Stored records
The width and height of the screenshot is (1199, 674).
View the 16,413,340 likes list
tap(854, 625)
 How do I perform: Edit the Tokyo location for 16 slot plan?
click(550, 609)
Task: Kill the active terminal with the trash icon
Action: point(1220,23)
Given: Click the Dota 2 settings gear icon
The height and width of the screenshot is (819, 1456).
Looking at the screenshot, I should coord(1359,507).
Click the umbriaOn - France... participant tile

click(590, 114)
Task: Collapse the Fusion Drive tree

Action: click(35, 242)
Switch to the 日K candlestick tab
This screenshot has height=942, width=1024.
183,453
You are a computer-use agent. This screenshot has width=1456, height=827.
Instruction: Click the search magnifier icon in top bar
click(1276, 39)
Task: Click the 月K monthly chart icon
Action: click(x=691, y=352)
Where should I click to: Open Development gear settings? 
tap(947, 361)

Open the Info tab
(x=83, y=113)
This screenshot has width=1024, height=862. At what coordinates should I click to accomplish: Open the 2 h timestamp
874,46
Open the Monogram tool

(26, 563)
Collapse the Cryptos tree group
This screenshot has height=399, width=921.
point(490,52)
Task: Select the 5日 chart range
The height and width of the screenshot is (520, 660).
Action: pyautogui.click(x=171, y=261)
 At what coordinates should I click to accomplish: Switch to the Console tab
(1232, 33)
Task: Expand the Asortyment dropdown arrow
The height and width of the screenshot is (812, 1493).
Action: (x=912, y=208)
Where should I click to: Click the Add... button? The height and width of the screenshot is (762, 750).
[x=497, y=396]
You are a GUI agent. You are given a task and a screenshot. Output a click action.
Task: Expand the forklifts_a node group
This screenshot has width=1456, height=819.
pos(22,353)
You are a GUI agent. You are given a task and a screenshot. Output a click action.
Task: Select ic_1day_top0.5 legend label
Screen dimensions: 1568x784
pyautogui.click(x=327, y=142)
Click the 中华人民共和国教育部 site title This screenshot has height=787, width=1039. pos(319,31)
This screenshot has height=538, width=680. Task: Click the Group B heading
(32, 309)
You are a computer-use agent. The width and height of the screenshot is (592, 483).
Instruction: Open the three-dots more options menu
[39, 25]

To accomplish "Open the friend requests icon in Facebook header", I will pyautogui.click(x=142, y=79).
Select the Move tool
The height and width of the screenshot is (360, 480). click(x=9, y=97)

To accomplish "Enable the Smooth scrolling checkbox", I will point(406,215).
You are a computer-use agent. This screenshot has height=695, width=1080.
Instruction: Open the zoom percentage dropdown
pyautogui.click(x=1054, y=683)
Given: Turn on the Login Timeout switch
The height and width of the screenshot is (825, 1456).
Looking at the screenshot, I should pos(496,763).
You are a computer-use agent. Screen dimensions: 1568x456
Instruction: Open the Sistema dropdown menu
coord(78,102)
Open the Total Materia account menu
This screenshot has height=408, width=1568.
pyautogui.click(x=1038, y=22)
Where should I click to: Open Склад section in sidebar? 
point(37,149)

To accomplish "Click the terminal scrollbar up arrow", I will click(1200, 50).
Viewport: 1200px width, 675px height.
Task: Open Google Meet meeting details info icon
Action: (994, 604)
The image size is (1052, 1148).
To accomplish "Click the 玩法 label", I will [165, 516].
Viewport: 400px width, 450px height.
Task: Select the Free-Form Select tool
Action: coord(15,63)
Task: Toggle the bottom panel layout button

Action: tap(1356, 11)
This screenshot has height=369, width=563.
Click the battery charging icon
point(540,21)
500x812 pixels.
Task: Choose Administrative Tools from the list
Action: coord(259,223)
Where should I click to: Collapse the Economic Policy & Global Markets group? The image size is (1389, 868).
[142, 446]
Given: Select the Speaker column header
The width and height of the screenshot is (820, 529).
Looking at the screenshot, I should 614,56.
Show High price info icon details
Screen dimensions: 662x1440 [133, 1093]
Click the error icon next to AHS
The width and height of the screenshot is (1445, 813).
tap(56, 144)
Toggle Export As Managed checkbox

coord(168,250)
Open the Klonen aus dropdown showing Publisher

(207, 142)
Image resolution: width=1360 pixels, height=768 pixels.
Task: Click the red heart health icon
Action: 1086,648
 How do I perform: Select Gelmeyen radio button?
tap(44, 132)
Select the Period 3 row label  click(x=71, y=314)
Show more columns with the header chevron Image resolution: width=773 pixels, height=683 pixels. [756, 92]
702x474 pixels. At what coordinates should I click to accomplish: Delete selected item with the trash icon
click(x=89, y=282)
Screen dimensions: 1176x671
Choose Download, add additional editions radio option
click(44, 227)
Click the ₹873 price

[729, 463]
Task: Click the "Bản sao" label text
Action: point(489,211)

■ **TASK DIRECTIONS**: Can you write out the data above again, substituting "Osaka" for every "Tokyo" and leaving everything else unchanged?

■ **RESULT OF THIS TASK**:
The width and height of the screenshot is (1199, 674).
View the 16,413,340 likes list
tap(854, 625)
 How do I perform: Edit the Osaka location for 16 slot plan?
click(550, 609)
Task: Kill the active terminal with the trash icon
Action: point(1220,23)
Given: Click the Dota 2 settings gear icon
The height and width of the screenshot is (819, 1456).
Looking at the screenshot, I should coord(1359,507).
Click the umbriaOn - France... participant tile

click(590, 114)
Task: Collapse the Fusion Drive tree

Action: click(35, 242)
Switch to the 日K candlestick tab
This screenshot has height=942, width=1024.
183,453
You are a computer-use agent. This screenshot has width=1456, height=827.
Instruction: Click the search magnifier icon in top bar
click(1276, 39)
Task: Click the 月K monthly chart icon
Action: click(x=691, y=352)
Where should I click to: Open Development gear settings? 
tap(947, 361)

Open the Info tab
(x=83, y=113)
This screenshot has width=1024, height=862. At what coordinates should I click to accomplish: Open the 2 h timestamp
874,46
Open the Monogram tool

(26, 563)
Collapse the Cryptos tree group
This screenshot has height=399, width=921.
point(490,52)
Task: Select the 5日 chart range
The height and width of the screenshot is (520, 660).
Action: pyautogui.click(x=171, y=261)
 At what coordinates should I click to accomplish: Switch to the Console tab
(1232, 33)
Task: Expand the Asortyment dropdown arrow
The height and width of the screenshot is (812, 1493).
Action: (x=912, y=208)
Where should I click to: Click the Add... button? The height and width of the screenshot is (762, 750).
[x=497, y=396]
You are a GUI agent. You are given a task and a screenshot. Output a click action.
Task: Expand the forklifts_a node group
This screenshot has width=1456, height=819.
pos(22,353)
You are a GUI agent. You are given a task and a screenshot. Output a click action.
Task: Select ic_1day_top0.5 legend label
Screen dimensions: 1568x784
pyautogui.click(x=327, y=142)
Click the 中华人民共和国教育部 site title This screenshot has height=787, width=1039. pos(319,31)
This screenshot has height=538, width=680. Task: Click the Group B heading
(32, 309)
You are a computer-use agent. The width and height of the screenshot is (592, 483).
Instruction: Open the three-dots more options menu
[39, 25]

To accomplish "Open the friend requests icon in Facebook header", I will pyautogui.click(x=142, y=79).
Select the Move tool
The height and width of the screenshot is (360, 480). click(x=9, y=97)

To accomplish "Enable the Smooth scrolling checkbox", I will point(406,215).
You are a computer-use agent. This screenshot has height=695, width=1080.
Instruction: Open the zoom percentage dropdown
pyautogui.click(x=1054, y=683)
Given: Turn on the Login Timeout switch
The height and width of the screenshot is (825, 1456).
Looking at the screenshot, I should pos(496,763).
You are a computer-use agent. Screen dimensions: 1568x456
Instruction: Open the Sistema dropdown menu
coord(78,102)
Open the Total Materia account menu
This screenshot has height=408, width=1568.
pyautogui.click(x=1038, y=22)
Where should I click to: Open Склад section in sidebar? 
point(37,149)

To accomplish "Click the terminal scrollbar up arrow", I will click(1200, 50).
Viewport: 1200px width, 675px height.
Task: Open Google Meet meeting details info icon
Action: (994, 604)
The image size is (1052, 1148).
To accomplish "Click the 玩法 label", I will [165, 516].
Viewport: 400px width, 450px height.
Task: Select the Free-Form Select tool
Action: coord(15,63)
Task: Toggle the bottom panel layout button

Action: tap(1356, 11)
This screenshot has height=369, width=563.
Click the battery charging icon
point(540,21)
500x812 pixels.
Task: Choose Administrative Tools from the list
Action: coord(259,223)
Where should I click to: Collapse the Economic Policy & Global Markets group? The image size is (1389, 868).
[142, 446]
Given: Select the Speaker column header
The width and height of the screenshot is (820, 529).
Looking at the screenshot, I should 614,56.
Show High price info icon details
Screen dimensions: 662x1440 [133, 1093]
Click the error icon next to AHS
The width and height of the screenshot is (1445, 813).
tap(56, 144)
Toggle Export As Managed checkbox

coord(168,250)
Open the Klonen aus dropdown showing Publisher

(207, 142)
Image resolution: width=1360 pixels, height=768 pixels.
Task: Click the red heart health icon
Action: 1086,648
 How do I perform: Select Gelmeyen radio button?
tap(44, 132)
Select the Period 3 row label  click(x=71, y=314)
Show more columns with the header chevron Image resolution: width=773 pixels, height=683 pixels. [756, 92]
702x474 pixels. At what coordinates should I click to accomplish: Delete selected item with the trash icon
click(x=89, y=282)
Screen dimensions: 1176x671
Choose Download, add additional editions radio option
click(44, 227)
Click the ₹873 price

[729, 463]
Task: Click the "Bản sao" label text
Action: point(489,211)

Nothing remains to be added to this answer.